> [GIVEN TEXT]:
»»

Supreme Court of Ohio
Apr 17, 1963
189 N.E.2d 724 (Ohio 1963)

Opinion

No. 37555

Decided April 17, 1963.

Criminal procedure — Misdemeanor charged by affidavit — Defendant goes to trial — Without questioning arrest or affidavit — May not thereafter defend on ground of unlawful arrest — Or defect in affidavit.

Where a defendant is charged in an affidavit with a misdemeanor and pleads not guilty thereto, and goes to trial without questioning the validity of his arrest or the sufficiency of the affidavit, such defendant may not thereafter defend on the ground that he was unlawfully arrested or that the affidavit was falsely or improperly verified.

APPEAL from the Court of Appeals for Cuyahoga County.

On the late afternoon of July 3, 1961, two members of the Cleveland Police Department, John Polewka and Robert Walczak, were on duty with a radar unit on the West Shoreway near 83rd in the city of Cleveland, Ohio. Policeman Polewka, in the radar unit itself, detected a red and white Chevrolet, license No. CC 6661, traveling on West Shoreway. The speed of this automobile was clocked at 60 miles per hour. The area was posted as a 50-mile per hour zone. Polewka radioed the above information to his partner, Walczak, who was stationed some distance down the street. Walczak stopped the automobile. The automobile was being driven by Albert L. Ely, III, appellant herein. Walczak told defendant why he had been stopped and issued a summons to him.

Pursuant to the summons, a complaint was filed in the Cleveland Municipal Court, Criminal Branch. Defendant was charged with violating Section 9.1306 of the Codified Ordinances of the City of Cleveland (ordinance against speeding).

On July 7, 1961, defendant appeared in the Criminal Branch of the Cleveland Municipal Court, was arraigned and entered a plea of "not guilty." The case was set for hearing on July 14, but on that date the hearing was continued until August 17, 1961. On August 17, the cause came on for hearing. Defendant was found guilty as charged.

Ely perfected his appeal to the Court of Appeals, and upon review that court affirmed, without written opinion, the judgment of the trial court.

The matter is before this court upon allowance of a motion to certify the record and on appeal as a matter of right.

Mr. Ralph S. Locher, director of law, Mr. Richard F. Matia and Mr. Edward V. Cain, for appellee.

Mr. Albert L. Ely, III, in propria persona.


After he entered his plea of "not guilty" and the court proceeded to hear the evidence, the defendant, during his own testimony, for the first time complained that he had been unreasonably seized, unlawfully arrested, and that his constitutional rights were thereby violated; that the "arresting" officer did not actually see the happening with which defendant was charged; that such arrest was based upon hearsay; and that the affidavit was signed by the name of an officer who was not actually present at the time of the arrest, and that consequently the arrest was unlawful.

««

> [GIVEN MATERIAL]:
»»

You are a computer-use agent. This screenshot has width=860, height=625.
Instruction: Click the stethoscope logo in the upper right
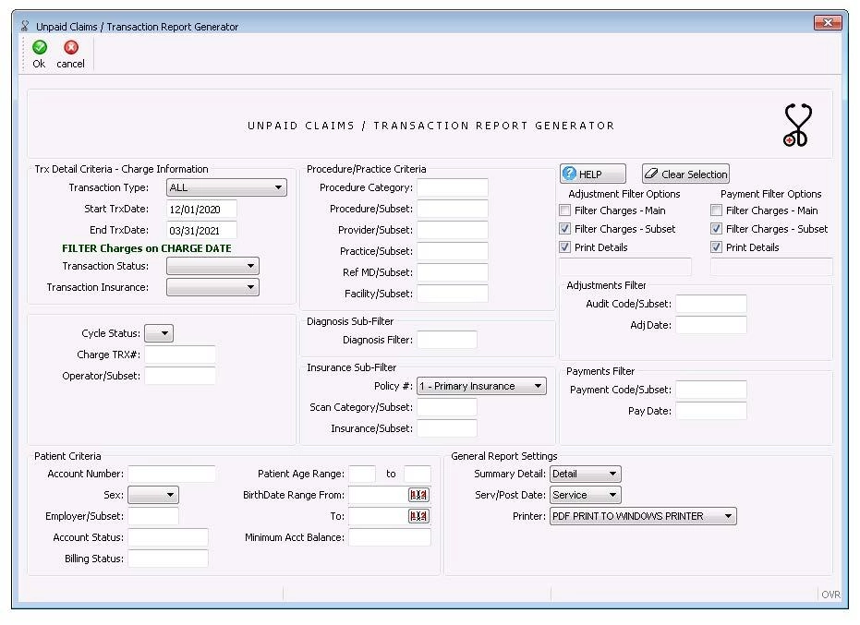[x=795, y=123]
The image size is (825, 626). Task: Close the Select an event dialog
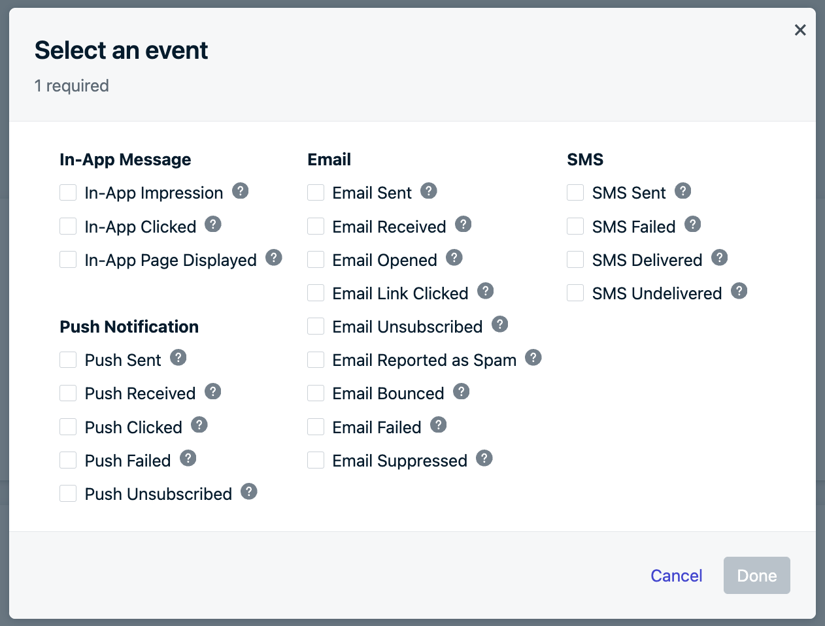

««

> [EXERCISE INSTRUCTIONS]:
[1] In the Ohio Supreme Court speeding opinion, what speed was the Chevrolet clocked at by radar?
[2] Continue the Ohio Supreme Court speeding opinion from the point where it stops.

> [RESULTS IN ORDER]:
[1] 60 miles per hour.

[2]
Proper, orderly and adequate procedures for the timely filing of pleas, demurrers and motions which may be utilized by an accused to search the entire record leading up to his arraignment are provided by the statutes of Ohio. Sections 2943.10, 2941.55, 2941.54 and 2943.03, Revised Code, provide for the filing of pleas in bar, pleas in abatement, motions to quash, pleas of former jeopardy, and certain derivative pleas. These sections are made applicable to prosecutions for misdemeanors brought under affidavits and warrants by the provisions of Sections 1901.21 and 2941.35, Revised Code.

However, under the provisions of Section 2941.29, Revised Code, unless objection to an indictment or information, specifically stating the defect claimed, is made prior to the commencement of the trial, such objection will not be heard or upheld as to defects in form or substance.

Unless such pleadings are timely and filed prior to pleading to the general issue, all defects which might have been reached by such action are deemed to have been waived.

"The accused waives all defects which may be excepted to by a motion to quash or a plea in abatement, by demurring to an indictment, or by pleading in bar or the general issue." (Emphasis added.) Section 2941.59, Revised Code.

This rule is followed in the second paragraph of the syllabus in State v. Schultz, 96 Ohio St. 114, which reads as follows: "By demurring, pleading in bar, or by pleading to the general issue, he is held to have waived the defects which might be taken advantage of by a motion to quash." (Emphasis added.)

The rule is further substantiated by the following headnote one of State v. Brown, 22 Ohio Law Abs., 114, "One who pleads the general issue thereby waives all defects which might have been excepted to by preliminary pleas," and by the fourth paragraph of the syllabus of State v. Zdovc, 106 Ohio App. 481.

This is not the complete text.